In response, the state government, led by the then Chief Minister Lim Guan Eng, slammed BN for deliberately copying the administration's policies into the BN manifesto, stating for the record that the government's policies, including social welfare programmes and reduced assessment rates for low-cost housing, have already been implemented. Notably, the BN manifesto failed to address the need for a rail-based public transportation system, such as LRT and monorail, within Penang; Lim maintained that the BN manifesto "offered no alternatives to building a public transport system to alleviate traffic congestion except to sabotage our proposed LRT and under-sea tunnel projects". Meanwhile, Jagdeep Singh Deo, the incumbent State Assemblyman for Datok Keramat, refuted BN's claims that Penang's PH-led state government had failed to provide affordable housing, reporting that more than 25,000 units of affordable housing have, in fact, been completed within the state. Critics also assert that the BN-led federal government has consistently discriminated the State of Penang by withholding major infrastructure projects and financial grants to the state.

 Pakatan Harapan 

The Pakatan Harapan (PH) coalition unveiled its Penang-specific manifesto on 25 April 2018 at the Penang Chinese Town Hall in George Town. The manifesto encompasses 68 pledges, including the implementation of the Penang Transport Master Plan which incorporates the proposed LRT and monorail services throughout the city-state, the construction of the Penang Undersea Tunnel, free-of-charge public bus services, a health-care programme which offers financial aid for lower-income households, a varsity township in Balik Pulau, the completion of more than 75,000 affordable housing units by 2025, a wider variety of public infrastructure, and a two-term limit for the position of the Chief Minister. In officiating the launch of the manifesto, PH leaders in Penang also promised financial funding for Islamic schools in the state and the promotion of interfaith harmony through the construction of a Harmony Centre' for non-Muslim affairs.

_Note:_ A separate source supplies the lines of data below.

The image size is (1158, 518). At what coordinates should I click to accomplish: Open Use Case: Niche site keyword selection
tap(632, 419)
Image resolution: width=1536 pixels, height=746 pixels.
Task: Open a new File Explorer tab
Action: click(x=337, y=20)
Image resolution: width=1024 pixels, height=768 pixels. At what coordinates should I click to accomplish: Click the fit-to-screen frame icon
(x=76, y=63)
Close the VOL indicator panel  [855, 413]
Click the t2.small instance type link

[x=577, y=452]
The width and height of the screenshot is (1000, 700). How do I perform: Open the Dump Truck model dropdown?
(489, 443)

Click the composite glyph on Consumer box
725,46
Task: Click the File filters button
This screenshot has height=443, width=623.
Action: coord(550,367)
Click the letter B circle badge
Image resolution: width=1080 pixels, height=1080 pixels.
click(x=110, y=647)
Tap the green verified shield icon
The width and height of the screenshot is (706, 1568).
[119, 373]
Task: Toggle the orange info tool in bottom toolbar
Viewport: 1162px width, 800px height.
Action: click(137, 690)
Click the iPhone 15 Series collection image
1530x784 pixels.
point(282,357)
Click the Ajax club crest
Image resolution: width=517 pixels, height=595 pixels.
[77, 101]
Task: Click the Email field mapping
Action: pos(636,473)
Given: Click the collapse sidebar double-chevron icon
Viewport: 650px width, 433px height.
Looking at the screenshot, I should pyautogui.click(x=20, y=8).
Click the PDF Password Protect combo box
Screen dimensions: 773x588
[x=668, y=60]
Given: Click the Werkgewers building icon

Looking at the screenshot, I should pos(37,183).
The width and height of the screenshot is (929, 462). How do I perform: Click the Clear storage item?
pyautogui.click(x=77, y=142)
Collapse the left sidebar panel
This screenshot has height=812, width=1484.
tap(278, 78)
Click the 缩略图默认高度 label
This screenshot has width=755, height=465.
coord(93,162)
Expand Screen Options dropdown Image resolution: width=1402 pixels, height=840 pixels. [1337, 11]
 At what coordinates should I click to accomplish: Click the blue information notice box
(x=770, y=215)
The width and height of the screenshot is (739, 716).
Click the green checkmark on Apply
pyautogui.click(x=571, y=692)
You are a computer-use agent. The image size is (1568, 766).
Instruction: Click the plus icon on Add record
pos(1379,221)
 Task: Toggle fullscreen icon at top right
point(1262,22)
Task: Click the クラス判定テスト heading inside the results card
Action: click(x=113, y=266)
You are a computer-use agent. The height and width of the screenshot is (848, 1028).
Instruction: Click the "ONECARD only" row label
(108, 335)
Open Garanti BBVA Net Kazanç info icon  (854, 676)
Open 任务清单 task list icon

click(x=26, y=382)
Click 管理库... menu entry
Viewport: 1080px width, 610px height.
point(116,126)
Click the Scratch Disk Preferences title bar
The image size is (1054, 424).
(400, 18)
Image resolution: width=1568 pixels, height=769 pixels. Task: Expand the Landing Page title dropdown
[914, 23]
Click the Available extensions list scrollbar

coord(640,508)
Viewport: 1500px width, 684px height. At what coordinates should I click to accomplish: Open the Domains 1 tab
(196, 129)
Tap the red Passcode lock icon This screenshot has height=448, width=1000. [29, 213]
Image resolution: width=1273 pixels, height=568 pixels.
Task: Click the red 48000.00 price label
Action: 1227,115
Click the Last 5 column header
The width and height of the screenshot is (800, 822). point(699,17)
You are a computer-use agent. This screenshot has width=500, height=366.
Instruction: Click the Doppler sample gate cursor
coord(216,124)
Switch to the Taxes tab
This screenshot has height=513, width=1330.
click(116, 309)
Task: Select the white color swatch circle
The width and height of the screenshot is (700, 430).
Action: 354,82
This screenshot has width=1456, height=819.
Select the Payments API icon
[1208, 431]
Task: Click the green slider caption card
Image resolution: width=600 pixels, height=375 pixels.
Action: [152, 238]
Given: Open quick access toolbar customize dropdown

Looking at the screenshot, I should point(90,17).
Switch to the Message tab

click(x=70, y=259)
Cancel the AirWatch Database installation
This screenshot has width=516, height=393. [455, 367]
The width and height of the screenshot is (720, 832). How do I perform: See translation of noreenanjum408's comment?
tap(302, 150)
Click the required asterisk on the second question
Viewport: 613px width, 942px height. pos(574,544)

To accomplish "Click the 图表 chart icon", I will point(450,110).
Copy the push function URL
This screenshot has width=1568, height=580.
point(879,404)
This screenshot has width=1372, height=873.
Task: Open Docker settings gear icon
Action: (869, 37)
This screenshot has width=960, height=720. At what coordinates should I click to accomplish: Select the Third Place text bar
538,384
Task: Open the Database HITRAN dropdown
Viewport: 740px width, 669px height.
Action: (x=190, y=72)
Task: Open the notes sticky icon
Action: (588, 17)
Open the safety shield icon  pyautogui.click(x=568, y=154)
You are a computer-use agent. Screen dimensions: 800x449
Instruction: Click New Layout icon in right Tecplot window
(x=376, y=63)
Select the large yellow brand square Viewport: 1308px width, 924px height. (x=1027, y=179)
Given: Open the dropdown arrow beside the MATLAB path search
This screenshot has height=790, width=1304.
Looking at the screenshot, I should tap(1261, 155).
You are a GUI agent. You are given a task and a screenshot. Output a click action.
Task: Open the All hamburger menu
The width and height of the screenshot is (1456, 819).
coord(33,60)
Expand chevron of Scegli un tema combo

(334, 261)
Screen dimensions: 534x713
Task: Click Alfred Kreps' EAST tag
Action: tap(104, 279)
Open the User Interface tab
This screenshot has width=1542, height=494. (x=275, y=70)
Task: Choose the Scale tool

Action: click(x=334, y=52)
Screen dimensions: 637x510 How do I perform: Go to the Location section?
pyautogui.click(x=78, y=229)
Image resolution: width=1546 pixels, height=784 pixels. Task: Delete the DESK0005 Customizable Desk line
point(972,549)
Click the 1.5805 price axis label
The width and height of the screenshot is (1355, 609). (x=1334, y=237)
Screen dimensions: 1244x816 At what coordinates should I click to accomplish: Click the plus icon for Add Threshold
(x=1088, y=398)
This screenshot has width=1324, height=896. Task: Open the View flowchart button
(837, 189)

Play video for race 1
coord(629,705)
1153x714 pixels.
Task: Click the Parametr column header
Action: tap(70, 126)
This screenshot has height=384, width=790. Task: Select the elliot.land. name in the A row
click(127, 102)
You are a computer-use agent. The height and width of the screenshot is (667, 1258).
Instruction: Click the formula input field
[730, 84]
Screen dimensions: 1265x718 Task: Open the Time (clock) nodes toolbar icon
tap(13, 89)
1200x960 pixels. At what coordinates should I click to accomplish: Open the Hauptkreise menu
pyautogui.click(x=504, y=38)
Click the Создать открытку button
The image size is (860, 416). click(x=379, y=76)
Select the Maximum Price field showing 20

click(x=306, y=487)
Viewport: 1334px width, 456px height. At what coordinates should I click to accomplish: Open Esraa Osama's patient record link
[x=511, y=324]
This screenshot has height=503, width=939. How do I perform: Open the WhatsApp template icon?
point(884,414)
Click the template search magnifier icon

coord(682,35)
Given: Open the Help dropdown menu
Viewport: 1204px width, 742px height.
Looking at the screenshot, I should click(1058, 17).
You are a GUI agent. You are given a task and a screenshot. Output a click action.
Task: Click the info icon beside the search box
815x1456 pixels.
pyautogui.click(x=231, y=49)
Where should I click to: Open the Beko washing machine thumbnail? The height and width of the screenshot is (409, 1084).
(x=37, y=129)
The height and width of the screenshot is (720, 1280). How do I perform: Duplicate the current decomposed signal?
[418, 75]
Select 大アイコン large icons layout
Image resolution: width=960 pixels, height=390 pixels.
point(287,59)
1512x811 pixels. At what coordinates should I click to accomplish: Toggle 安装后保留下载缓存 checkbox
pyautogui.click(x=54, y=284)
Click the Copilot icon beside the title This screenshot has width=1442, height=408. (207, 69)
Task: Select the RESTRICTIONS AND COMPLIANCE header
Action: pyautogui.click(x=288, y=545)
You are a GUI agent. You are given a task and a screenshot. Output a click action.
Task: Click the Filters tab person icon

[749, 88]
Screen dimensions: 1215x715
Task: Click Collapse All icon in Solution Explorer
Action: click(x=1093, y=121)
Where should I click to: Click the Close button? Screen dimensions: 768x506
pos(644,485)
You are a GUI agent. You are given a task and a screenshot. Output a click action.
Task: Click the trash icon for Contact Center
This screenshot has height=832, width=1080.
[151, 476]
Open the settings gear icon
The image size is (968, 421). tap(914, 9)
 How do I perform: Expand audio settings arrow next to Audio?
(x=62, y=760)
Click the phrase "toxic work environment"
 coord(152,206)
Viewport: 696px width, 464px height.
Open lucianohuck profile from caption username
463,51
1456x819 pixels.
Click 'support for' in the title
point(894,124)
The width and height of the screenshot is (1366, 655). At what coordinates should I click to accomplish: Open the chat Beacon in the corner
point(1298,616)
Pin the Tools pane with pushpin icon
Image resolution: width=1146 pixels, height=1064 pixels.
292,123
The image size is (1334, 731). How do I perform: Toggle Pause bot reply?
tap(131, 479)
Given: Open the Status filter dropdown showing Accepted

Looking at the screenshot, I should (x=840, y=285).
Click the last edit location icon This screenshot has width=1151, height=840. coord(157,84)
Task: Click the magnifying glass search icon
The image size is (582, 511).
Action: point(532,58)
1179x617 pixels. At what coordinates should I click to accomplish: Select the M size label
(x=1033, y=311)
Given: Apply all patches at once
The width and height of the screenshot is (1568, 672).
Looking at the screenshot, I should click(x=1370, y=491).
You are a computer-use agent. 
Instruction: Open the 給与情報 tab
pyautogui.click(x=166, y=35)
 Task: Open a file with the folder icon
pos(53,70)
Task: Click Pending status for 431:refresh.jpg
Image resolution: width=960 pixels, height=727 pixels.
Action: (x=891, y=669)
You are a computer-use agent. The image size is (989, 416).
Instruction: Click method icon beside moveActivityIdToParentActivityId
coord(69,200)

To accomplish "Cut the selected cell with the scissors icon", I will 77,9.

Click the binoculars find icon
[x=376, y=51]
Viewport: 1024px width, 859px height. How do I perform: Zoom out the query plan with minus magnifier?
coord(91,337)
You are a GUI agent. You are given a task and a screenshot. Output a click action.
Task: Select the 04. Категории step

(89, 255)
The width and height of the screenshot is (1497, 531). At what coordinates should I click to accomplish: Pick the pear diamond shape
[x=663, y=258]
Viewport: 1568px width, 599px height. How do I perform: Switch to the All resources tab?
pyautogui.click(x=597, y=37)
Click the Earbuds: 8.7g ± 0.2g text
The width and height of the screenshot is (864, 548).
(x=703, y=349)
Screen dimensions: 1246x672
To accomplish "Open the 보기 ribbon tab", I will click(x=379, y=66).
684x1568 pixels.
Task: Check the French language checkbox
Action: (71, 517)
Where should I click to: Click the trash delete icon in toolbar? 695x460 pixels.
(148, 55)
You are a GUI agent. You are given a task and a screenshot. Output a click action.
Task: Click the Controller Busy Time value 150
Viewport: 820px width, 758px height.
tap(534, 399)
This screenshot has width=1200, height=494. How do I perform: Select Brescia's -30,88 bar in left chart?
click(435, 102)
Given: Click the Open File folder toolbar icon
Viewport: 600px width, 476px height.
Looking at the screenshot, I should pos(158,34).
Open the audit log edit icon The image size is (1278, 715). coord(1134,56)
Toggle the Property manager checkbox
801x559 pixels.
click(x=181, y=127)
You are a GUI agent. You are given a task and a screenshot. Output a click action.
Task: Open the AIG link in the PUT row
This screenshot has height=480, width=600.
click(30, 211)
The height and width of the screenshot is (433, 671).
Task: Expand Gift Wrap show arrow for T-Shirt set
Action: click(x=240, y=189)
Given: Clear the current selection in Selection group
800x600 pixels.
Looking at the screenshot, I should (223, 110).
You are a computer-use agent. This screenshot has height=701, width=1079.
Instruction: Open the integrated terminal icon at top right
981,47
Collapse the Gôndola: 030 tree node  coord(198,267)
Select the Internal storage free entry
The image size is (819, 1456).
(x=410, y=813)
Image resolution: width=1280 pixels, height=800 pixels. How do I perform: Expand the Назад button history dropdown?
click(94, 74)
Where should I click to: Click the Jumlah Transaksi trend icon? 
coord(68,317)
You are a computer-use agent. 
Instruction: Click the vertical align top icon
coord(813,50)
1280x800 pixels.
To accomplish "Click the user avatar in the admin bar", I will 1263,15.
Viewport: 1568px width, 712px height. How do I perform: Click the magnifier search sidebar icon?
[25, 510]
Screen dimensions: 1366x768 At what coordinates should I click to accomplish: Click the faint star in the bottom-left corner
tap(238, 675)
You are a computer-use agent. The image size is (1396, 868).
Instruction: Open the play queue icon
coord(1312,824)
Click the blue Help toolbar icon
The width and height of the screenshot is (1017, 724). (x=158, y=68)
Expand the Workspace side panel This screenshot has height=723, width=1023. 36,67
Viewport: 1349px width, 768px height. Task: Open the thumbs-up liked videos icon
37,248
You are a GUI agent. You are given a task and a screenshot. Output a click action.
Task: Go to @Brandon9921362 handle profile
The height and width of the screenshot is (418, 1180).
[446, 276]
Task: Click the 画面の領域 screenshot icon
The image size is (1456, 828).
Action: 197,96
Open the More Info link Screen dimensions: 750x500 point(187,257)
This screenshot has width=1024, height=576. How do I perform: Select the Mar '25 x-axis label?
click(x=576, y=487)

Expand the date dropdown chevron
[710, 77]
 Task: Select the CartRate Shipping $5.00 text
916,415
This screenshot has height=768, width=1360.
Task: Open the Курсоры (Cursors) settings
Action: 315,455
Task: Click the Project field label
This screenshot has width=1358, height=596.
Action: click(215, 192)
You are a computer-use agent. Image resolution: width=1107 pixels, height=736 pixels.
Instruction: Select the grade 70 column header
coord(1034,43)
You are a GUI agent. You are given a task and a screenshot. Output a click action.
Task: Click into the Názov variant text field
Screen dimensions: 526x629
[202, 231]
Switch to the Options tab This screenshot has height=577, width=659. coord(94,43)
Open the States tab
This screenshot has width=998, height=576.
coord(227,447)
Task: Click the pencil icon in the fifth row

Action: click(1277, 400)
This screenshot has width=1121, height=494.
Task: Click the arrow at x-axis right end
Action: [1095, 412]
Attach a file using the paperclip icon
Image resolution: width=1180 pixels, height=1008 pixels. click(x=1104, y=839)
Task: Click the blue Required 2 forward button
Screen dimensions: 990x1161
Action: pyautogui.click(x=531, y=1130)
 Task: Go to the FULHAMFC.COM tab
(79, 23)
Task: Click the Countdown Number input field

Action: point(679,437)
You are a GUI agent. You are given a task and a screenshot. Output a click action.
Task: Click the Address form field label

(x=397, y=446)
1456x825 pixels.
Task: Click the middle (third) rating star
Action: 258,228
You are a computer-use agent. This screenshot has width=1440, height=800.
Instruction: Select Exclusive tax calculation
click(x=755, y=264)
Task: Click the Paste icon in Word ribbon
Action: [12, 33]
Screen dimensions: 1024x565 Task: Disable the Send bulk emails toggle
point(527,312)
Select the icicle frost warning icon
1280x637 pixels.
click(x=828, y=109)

 Comparison of BN and PH manifestos 

 Social media 
The election was notable for the extensive use of social media, particularly by the opposing Pakatan Harapan (PH) and Barisan Nasional (BN) coalitions. Both sides created numerous videos to disseminate their policies, pledges and ideologies to the public in the run-up to the election.

Videos created by the PH typically depict the improvements experienced by Penangites since 2008, when the coalition's predecessor, the Pakatan Rakyat (PR), was voted into power. The PH-led state government's welfare policies, Penang's economic growth, the refurbishment of existing infrastructure, and efforts to improve cleanliness and reduce crime, as well as the preservation of forest reserves within the state, are often touted in these videos.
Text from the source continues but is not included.